ニュースをエンターテイメントにしてしまうの、そろそろやめませんか。

何か特徴的な事件が起こるたびに、大きく取り沙汰されて
ニュースの長い時間を、その事件が占める。
情報も不完全なまま、面白いところだけを抜き取って独り歩きする邪推…。
今回の中学生監禁事件もそう。
「逃げれたんじゃないのか」
「同棲してたけど飽きたんじゃないのか」
「洗脳されてたんじゃないのか」
全部、想像に過ぎない。

わたしたちは、事件を調べる刑事でもなければ、
裁く裁判官でもなければ、
被害者や加害者の知人でもない。

完全なる「他人」です。

勝手な憶測で物を図ることがどれだけ危険なことか、
どうして気付かないんだろう。

調べるべき人が調べ、裁くべき人が裁きます。
あなたじゃない。

もし「被害者を守りたい」と思うなら、放っておくべき。
もし「加害者を許せない」と思ってもそれは同じ。
被害者や加害者の気持ちを勝手に判断するのは決して正義じゃない。
それはもはや好奇心です。

裁判が行われたあと、
そこで明らかにされた「事実」と「刑罰」を比べておかしいなと思ったとき
はじめてわたしたちに声を上げる権利が生まれるんじゃないかと思います。
でも、みんなそこまで興味ないよね。
事件の速報が出たまだ情報が十分じゃないときに飛びついて邪推して勝手に結論付けて満足する。
あとはほとんどの人が知らん顔…。
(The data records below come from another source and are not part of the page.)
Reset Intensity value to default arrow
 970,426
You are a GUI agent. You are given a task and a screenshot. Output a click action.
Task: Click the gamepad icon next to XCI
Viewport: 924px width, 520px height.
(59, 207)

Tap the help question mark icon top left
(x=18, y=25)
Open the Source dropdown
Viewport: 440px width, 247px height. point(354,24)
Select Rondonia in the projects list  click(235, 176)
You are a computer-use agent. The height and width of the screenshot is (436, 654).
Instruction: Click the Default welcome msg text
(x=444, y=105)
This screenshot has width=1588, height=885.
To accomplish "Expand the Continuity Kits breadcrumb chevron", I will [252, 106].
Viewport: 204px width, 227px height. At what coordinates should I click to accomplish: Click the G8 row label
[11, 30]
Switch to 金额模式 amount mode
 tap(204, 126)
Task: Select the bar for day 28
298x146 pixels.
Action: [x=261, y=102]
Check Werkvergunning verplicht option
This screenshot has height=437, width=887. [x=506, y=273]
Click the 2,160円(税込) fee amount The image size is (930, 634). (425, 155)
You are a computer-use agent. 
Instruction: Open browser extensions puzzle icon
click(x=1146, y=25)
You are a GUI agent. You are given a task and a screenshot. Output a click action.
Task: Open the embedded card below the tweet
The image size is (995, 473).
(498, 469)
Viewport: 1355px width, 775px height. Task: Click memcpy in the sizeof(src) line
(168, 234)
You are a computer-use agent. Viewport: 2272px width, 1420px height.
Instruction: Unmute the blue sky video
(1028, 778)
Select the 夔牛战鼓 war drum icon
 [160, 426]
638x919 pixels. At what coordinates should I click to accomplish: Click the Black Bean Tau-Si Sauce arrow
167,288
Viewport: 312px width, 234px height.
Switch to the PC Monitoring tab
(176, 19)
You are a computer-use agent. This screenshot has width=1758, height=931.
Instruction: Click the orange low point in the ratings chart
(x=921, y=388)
恐ろしいことだよ。


何がこうした歪を生むのか…。原因はメディアだよね。
メディアはいかにも大衆受けしそうな事件のキーワードを並べる。
「大学生が中学生を監禁」「2年間監禁しながら普通に生活」「秋葉原に行く」…。
加害者の住んでいた家に行って、壁の薄さを調べて、「本当に周りの人は気付かないのか?」って実証したりする。
でも、これって報道する意味どこにあるの?
このニュースが流れたところで、わたしたちにできることはなに?
「監禁されないように気をつける」?
無理だよね。
報道によって模倣犯が生まれることこそあれど、抑制や予防には繋がらない。

じゃあ、何のための。
被害者をズタボロに傷つけてるだけなんじゃないの?


一度、「ニュースってなんなのか」「受け取り手のわたしたちは何をすべきか」
落ち着いて考えてみたほうがいいと思います。

控えめに言って、この国のニュースは狂ってる。